Why CRL Response Coordination Breaks Down
The structural problem is that CRL deficiency items require parallel workstreams across regulatory affairs, clinical, CMC, safety, and medical writing — each with its own drafting cycle and review queue. Without a unified system, ownership assignments live in email, status updates are implicit, and the CRO's view of resubmission readiness is always one meeting away from being outdated. The 14-item CRL you're holding isn't unusual in scope; what's unusual is having a process capable of managing that scope coherently across six groups simultaneously.
How an AI Agent Structures the Response Program
An AI Labor Company agent extracts coordination logic from your Vault RIM correspondence histories and prior FDA deficiency response patterns in ArisGlobal LifeSphere. In deployment, the agent parses each CRL deficiency item, assigns functional ownership, creates tracked response drafts in Confluence, and gates each item's resolution against the resubmission timeline. It integrates with Outlook for review routing and surfaces a weekly progress dashboard — by item, by functional owner, by resolution status — directly to the CRO for decision-making.

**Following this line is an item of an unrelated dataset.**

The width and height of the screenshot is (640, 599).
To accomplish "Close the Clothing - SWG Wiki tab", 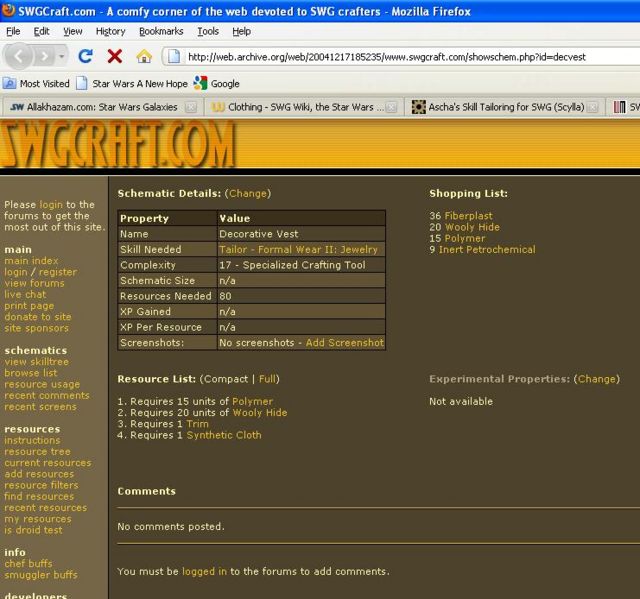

Email-based coordination is replaced by a structured program with visible state.
The Business Case: Protecting the Resubmission Investment
At $2M–$8M per resubmission, the cost of a second deficiency cycle — caused by a response that misses items or lacks cross-functional coordination — is not a minor risk. The primary value here is risk avoidance: ensuring every deficiency item is addressed, owned, and resolved before submission rather than discovered during FDA review. Secondarily, compressing the time from CRL receipt to submission-ready response preserves negotiated PDUFA timelines. Teams working through this kind of deployment typically compress the uncoordinated-email phase significantly, with structured program management live in roughly ten weeks.
Can the agent handle CRLs where deficiency items span both clinical and CMC functions?
Yes. The ownership assignment logic is configured by functional domain — clinical, CMC, safety, regulatory — and items that span multiple groups are tracked with co-ownership, with the agent routing review tasks to all relevant parties.
How does the weekly dashboard reach the CRO without creating another reporting burden?
The dashboard is automatically generated from tracked item status in Confluence and delivered via Outlook on a configured cadence. The CRO receives a structured status view without any manual compilation by the regulatory affairs team.
What happens when a response draft is disputed between functional groups?
The agent flags items with unresolved disagreements and escalates them to the CRO dashboard as decision items, rather than letting conflicts sit in email threads until the last week.